当然上司と部下って言う関係だから、敬語で…だから喋り方が抜けないのはそのせい。しかも人間てそう簡単に変われないし。
最初は……そうね、ちょっと彼が鬱陶しかった。だから彼の望むような関係を提供したらちょっと大人しくなるかと思った部分もある。まぁ麻野さんとの賭けに勝たせてあげたのもそうゆう部分が少しあったと思うわ」
心音はちょっと苦笑して、あたしのグラスに再びカチンと合わせ
「あたしたち―――変わっちゃったね」
と天井を仰ぎながら小さく言った。
「そりゃ変わるわよ。もう24よ?」とわざと明るく言うと
「あたしたちElementary School(小学校)からSenior High School(高校)までずっと一緒だったね」と心音は楽しそうに笑う。「授業はつまらなかったけど」と付け加え、それに賛同する意味で笑いながら頷いた。

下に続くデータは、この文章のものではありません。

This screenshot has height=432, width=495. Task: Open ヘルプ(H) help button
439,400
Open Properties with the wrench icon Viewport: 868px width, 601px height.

あたしたちにとって履修した科目は今更、と言った感じで低レベルに感じた。一生懸命勉強している人には失礼だったけれど。この時点で二人とも飛び級して卒業することも可能だったけれど、そうしなかったのは…
「心音は寝てばかり」
「瑠華は真面目にノート取ってたけど」
「それを目撃した心音が、あたしのノートを取りあげて」
「そうそ!」心音は手を叩いて身を乗り出し「てっきり、先生の説明を書いてるかと思いきや、ノートに書かれてたのは」
言いかけて
「その後のこと言うのはやめて」とあたしは片手で手を覆い、もう片方の手を心音に向けた。
でも心音はやめなかった。
「小説?て言うの?それも甘っあまのラブロマンス♪ハーレクインもびっくりするぐらいのね」
「だから、やめて!って言ったのに!」
あたしは近くにあったクッションでボフっと心音を叩くふり。